In reality, intellectuals are uncomfortable with the oversimplification, the banality, of door-to-door campaigning. I can understand Ignatieff wanting to cast his meetings with voters and constituents as an antidote to the poison of parliamentary and party infighting, away from the constant pressure from the media. I can also understand his not wishing to encourage cynicism toward politics among his readers. But it’s hard not to blush at his serial romanticization of an electorate of which only 61 per cent even bothered to turn out to vote.

Flanagan, the political scientist, is clearly writing as an intellectual, having been ostracized, apparently only temporarily, from the public part of the role. In a sense he goes too far in that direction. The book delves deeply, indeed philosophically, into the various arguments surrounding relevant policy issues, especially child pornography, but does not devote sufficient attention to the political game itself. The political class is condemned or, in a few cases, commended for how it treated him during those difficult days. But insufficient time is spent dissecting their actions on the basis of his insider’s political knowledge and experience, beyond his admission in passing that he was himself insensitive to much of this when he was in his political role.

The contrast is stark. If Ignatieff had not really embarked on the transition back from politician to intellectual when writing Fire and Ashes, Flanagan faces the opposite problem in Persona Non Grata. Flanagan starts from the assumption that since he was back as a full-fledged intellectual, everyone else should have treated him as such. He does not ask whether the earlier Flanagan, the political animal, would have done the same if confronted with a similar situation. Since he justifies the tactics of the Harperites as beating the Chrétien Liberals at their own game, one can imagine that he would have condomed such treatment on the basis of political expediency. Though we can sympathize with his bitterness at the way he was treated by the political class, we would be more sympathetic if he had questioned his own role in establishing a climate among the Harper Conservatives in which adversaries are enemies and all is fair.

Like Ignatieff, Flanagan is highly critical of the media. It was in reaction to media reports of his taken-out-of-context statement about child pornography as a matter of taste that his erstwhile political colleagues acted. Faced with the immediacy of the 24-hour news cycle and social networks, which leave little room for fact-checking, they did not treat him as an academic. The issue was respect for academic freedom. But his reaction is also personal: he is especially hurt by his condemnation by Danielle Smith, refusing to accept the political necessity of her disassociating her party from him at that moment.
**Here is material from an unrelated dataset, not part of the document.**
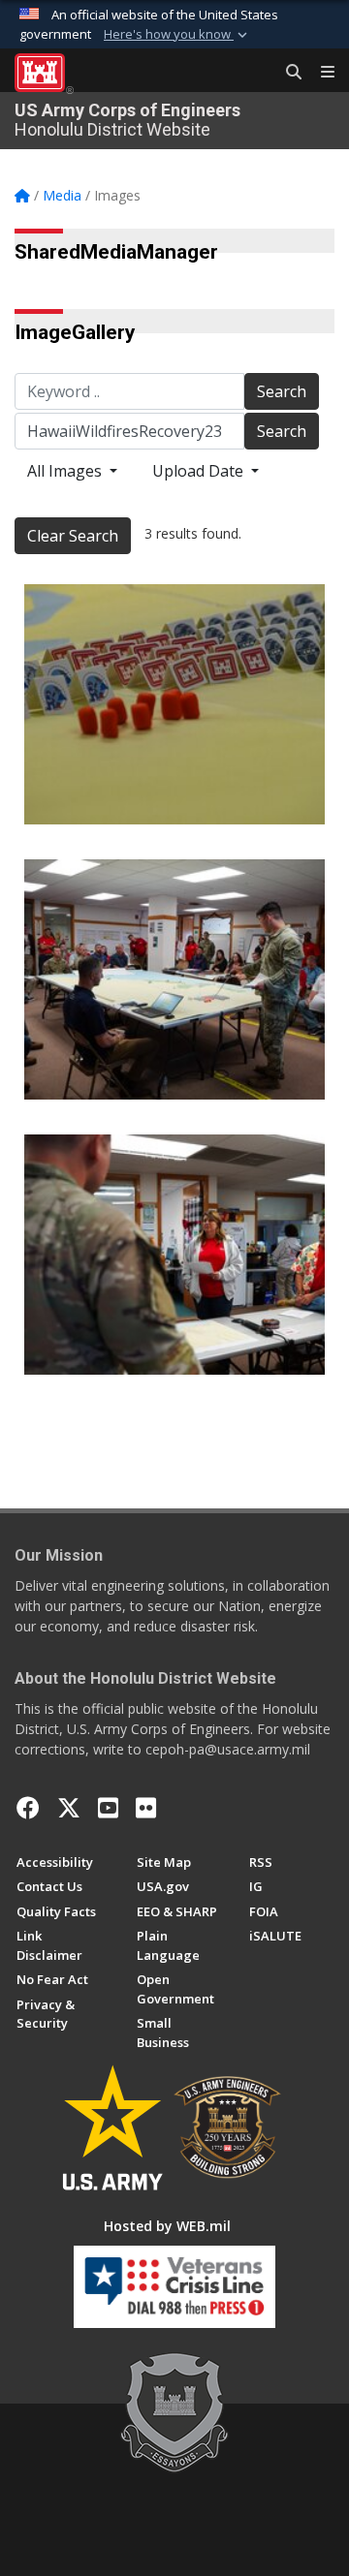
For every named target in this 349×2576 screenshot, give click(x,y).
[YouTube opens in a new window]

There is also a personal element in Flanagan’s lumping together a series of quite dissimilar incidents as reflecting the same tendency. While there is a good case for treating academic intellectuals differently from politicians, in his last chapter Flanagan extends his argument to Quebec politicians criticizing two news items. One was a Maclean’s cover story characterizing Quebec as the most corrupt province in Canada. The other was a 2006 Globe and Mail column that hypothesized that the murders of the 14 women at the École Polytechnique and the shootings at Dawson College and Concordia University were expressions of “alienation” from those not in the “pure laine” Quebec culture. I suspect that it is his own distaste for Quebec nationalism that leads Flanagan to undermine his own case by comparing respect for academic freedom with politicians taking issue with media reports. Surely he must have learned during his years as an insider that it is in the nature of politicians to criticize unflattering media portraits of their constituents – however accurate they may be.

Both these books are well worth reading, but both have their strong and weak points. There is still room for a more comprehensive analysis of what happens when intellectuals get involved in politics in Canada. Perhaps Stéphane Dion will one day take up the challenge.